With heart disease being the number one cause of death in America, reducing risk for CVD is a major concern among health professionals. One of the current recommendations is to reduce sodium intake as increased sodium intake, as increased sodium has a positive correlation with blood pressure, and hypertension is a leading risk factor for CVD. Mary (Molly) Cogswell discusses sodium in a seminar titled “sodium intake assessment, monitoring, and applied research”.

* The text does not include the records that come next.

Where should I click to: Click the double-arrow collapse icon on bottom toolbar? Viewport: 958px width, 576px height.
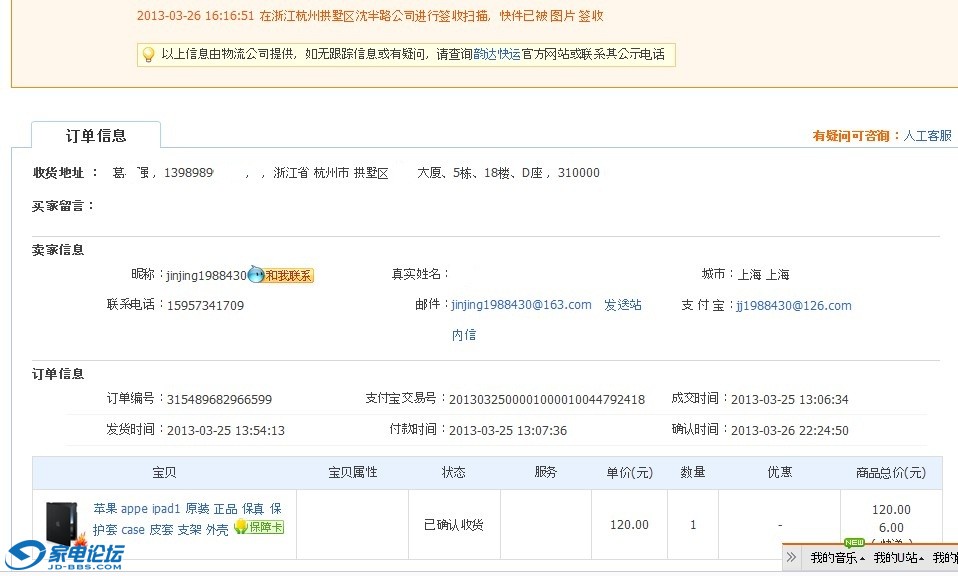click(791, 557)
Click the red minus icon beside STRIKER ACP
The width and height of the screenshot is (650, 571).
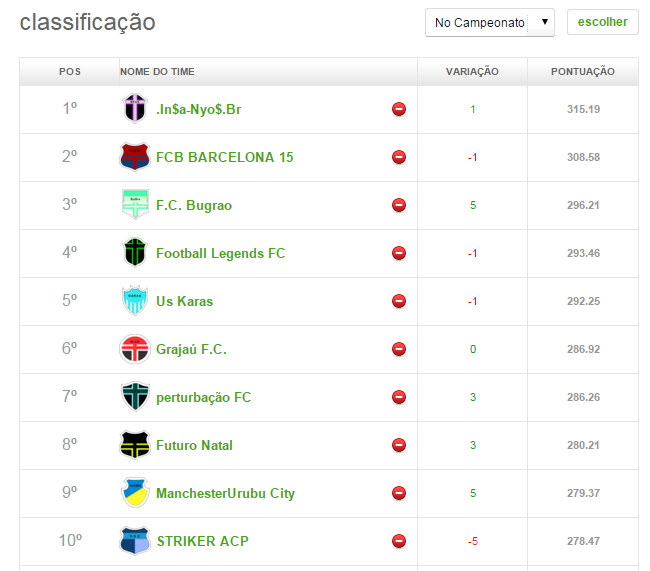pos(399,541)
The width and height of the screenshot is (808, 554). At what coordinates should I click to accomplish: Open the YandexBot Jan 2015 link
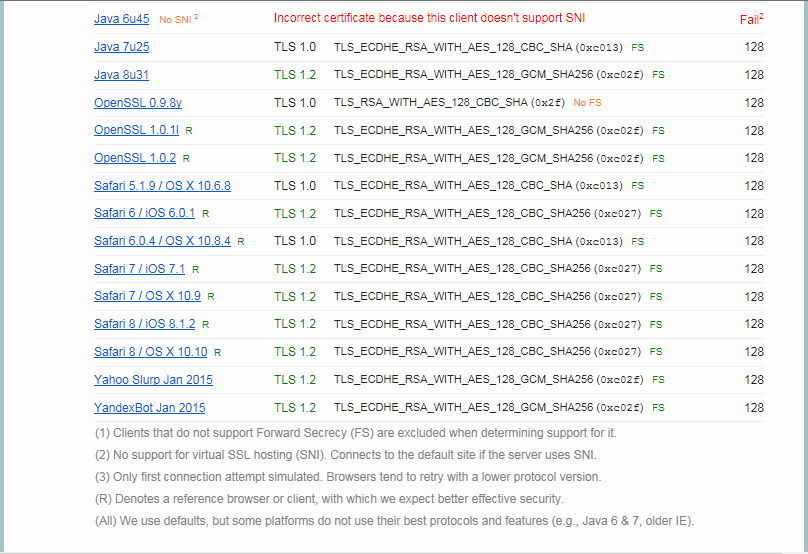[150, 408]
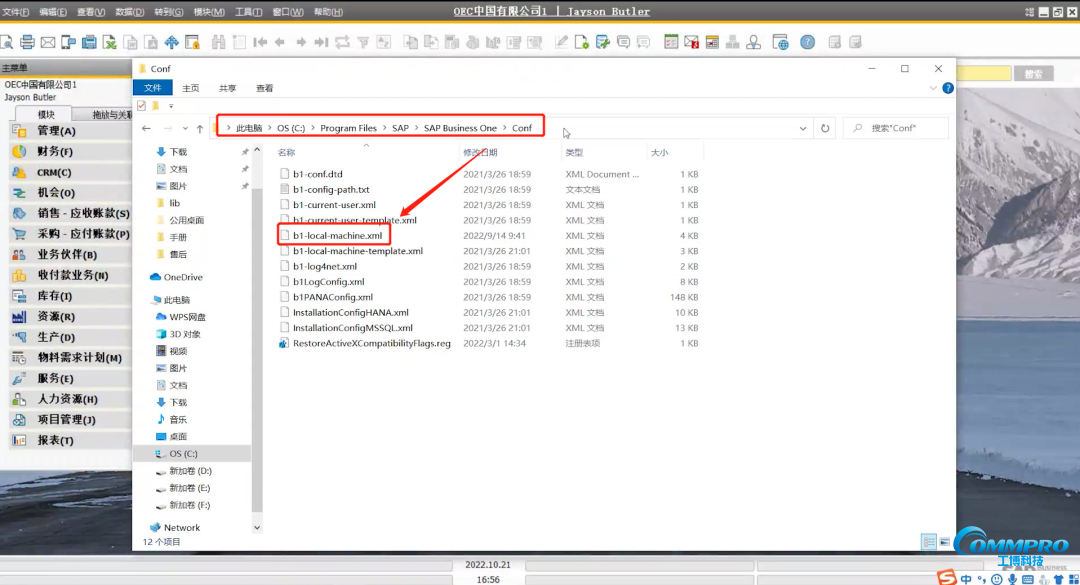Click the details view toggle in Explorer
This screenshot has width=1080, height=585.
(x=929, y=541)
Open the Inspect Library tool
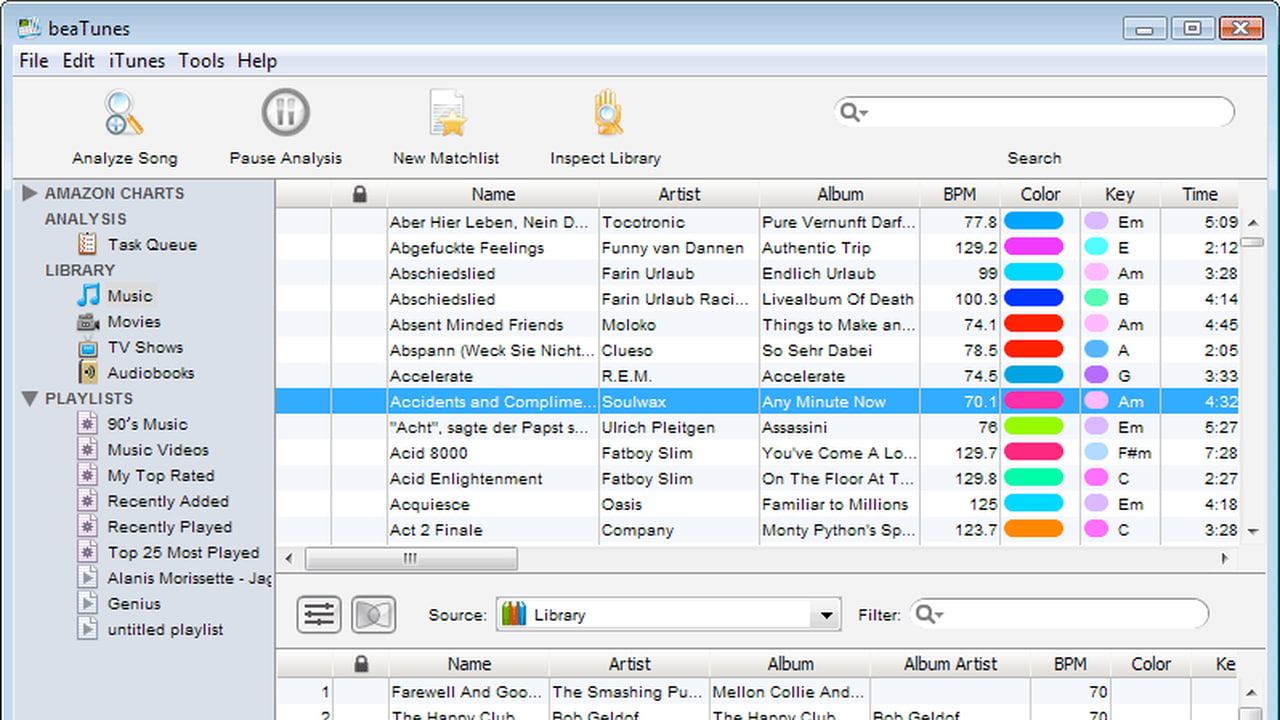Image resolution: width=1280 pixels, height=720 pixels. [606, 114]
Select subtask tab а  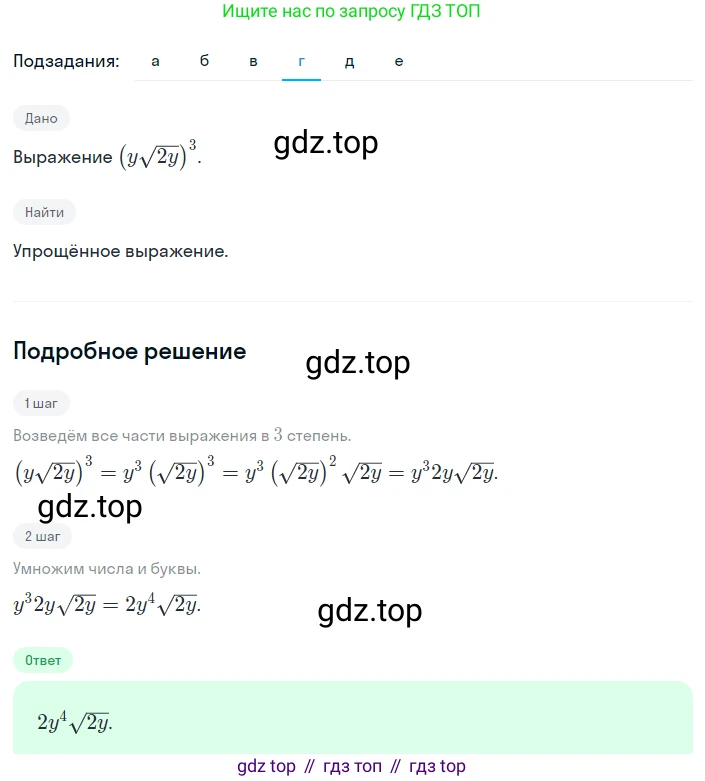pyautogui.click(x=155, y=61)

The first thing Dr. Cogswell discussed is where to find sodium. We can’t make recommendations if we don’t know where the problem is. First, while a bulk of sodium comes from table salt (NaCl), there are still other dietary sources of sodium, such as baking soda (NaHCO3). Second, while many recommendations suggest seasoning with less salt, in actuality, that will do very little. Seasoning while cooking and at the table only account for 11% of sodium intake. Pre-processed and restaurant foods account for 71% of sodium intake. This means the biggest way to reduce sodium intake is to change the US food supply. The institute of medicine recommends setting national policies to gradually reduce to sodium used in commercial foods. A similar policy in the UK led to a 42% decrease in ischemic heart disease and a 15% decrease in sodium intake.

The second thing Dr. Cogswell discussed was how to assess and monitor sodium. Accurate measurements are needed in a clinical setting, and especially a research setting, where a small error could be the difference in statistical significance. However, the problem with clinical sodium assessment is, the more accurate a test, the more it costs, which becomes a barrier to many facilities. For example, the 24-hour urinary excretion is the gold standard for sodium assessment. All voided urine over 24 hours is collected and analyzed. This is very labor intensive and time consuming, leading to its high costs. This test still has random measurement error though, since sodium intake and excretion vary day to day. To make it more accurate, the measurement from multiple days would need to be averaged together, which exponentially increases the cost. To make it cheaper, a predicted 24-hour urinary excretion could be conducted. A single sample of urine is taken and used to predict the daily sodium excretion. This is much less accurate, since sodium excretion changes through-out the day, especially at night when the samples are usually taken for convenience. Finding a balance between cost and accuracy is key.

With sodium being such an important factor in reducing CVD risk, it’s necessary to create appropriate recommendations and assessment tools that will help in this endeavor.